1 lb large (21-25 count) shrimp, peeled and de-veined
9 or 10 large plum tomatoes – divided
3 tbsp olive oil
½ tsp red pepper flakes, more of less to taste
1 medium onion, roughly chopped
2 cloves garlic, diced
splash of white wine
3 tbsp fresh parsley, chopped, more for garnish
1 tbsp fresh basil, chopped, more for garnish
½ tbsp marjoram
2 tbsp capers
Bring a large pot of water to boil. While waiting, use a paring knife to cut a small “X” into the bottom of each tomato. Once the water boils, place the scored tomatoes into the water and blanch for 1 to 2 minutes. Remove the tomatoes and place in a bowl of ice water. Once cooled to touch, peel each, beginning at its “X”, before quartering and seeding it. Place aside.
Take about ⅔ of the tomatoes and coarsely chop into chunks. Puree the rest of the tomatoes using a food processor, blender, or stick blender.
Heat the olive oil in a large, deep frying pan over med-high heat. Add the pepper flakes and, after a minute, add the onions. Sauté until translucent.
Add the garlic and continue sautéing for about a minute more. Add a splash of white wine and reduce for a minute or two.
Add all the tomatoes, season with salt & pepper, and maintain a medium simmer.

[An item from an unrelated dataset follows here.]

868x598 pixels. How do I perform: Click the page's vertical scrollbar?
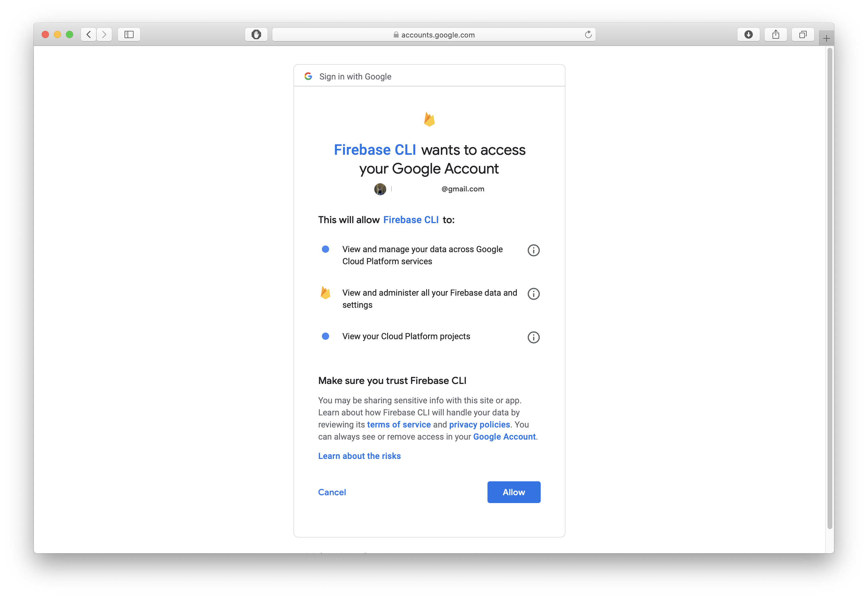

Begin heating the water for your pasta. The calamarata pasta that I prepared needed 16 minutes to cook. Check your package’s instructions.

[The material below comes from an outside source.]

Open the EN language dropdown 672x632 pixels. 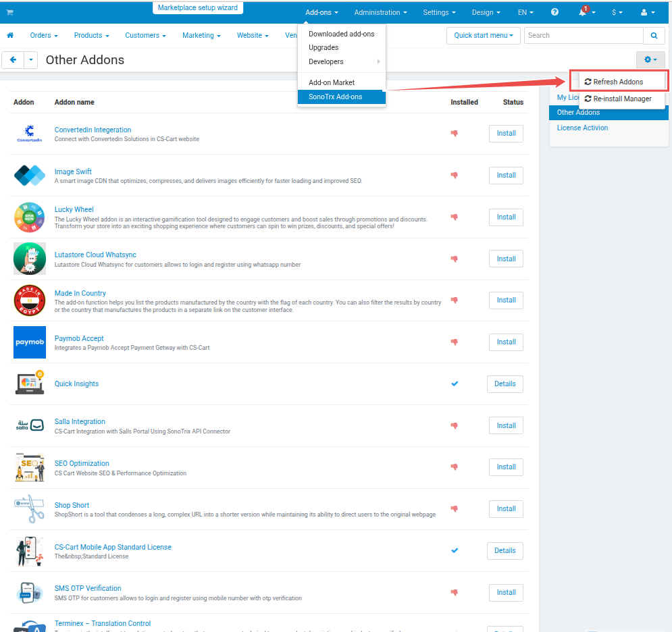525,12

When there are 5 minutes to go, add the parsley, basil, & marjoram to the frying pan, stir, and then add the mussels to the sauce and place a cover on the pan.
3 minutes later, add the shrimp and replace the cover.
If you prefer to serve the mussels shelled, see Notes below.
At the 5 minute mark, reserve some pasta water, drain the pasta and add it to the sauce pan. Add the capers and mix to evenly coat the pasta.
Pour the calamarata into a serving bowl, garnish with torn basil & parsley leaves, and serve.
As always, be sure to reserve some pasta water in case your sauce needs it. Be aware, though, that the mussels will give off some flavorful liquid during the cooking process. You may not need as much pasta water as you think.
Once the shrimp have been in the sauce for about a minute, I remove the pan’s cover and begin removing the mussels from their shells. I usually leave a few in the shell just for presentation in the final dish. Once all are removed, it is far easier to stir the sauce to insure the shrimp are evenly cooked on both sides.
I usually drain and add the pasta to the sauce when the shrimp are just shy of being fully cooked. They will finish cooking when mixed with the hot pasta and this will insure that neither shrimp nor mussels are over-cooked and chewy when served.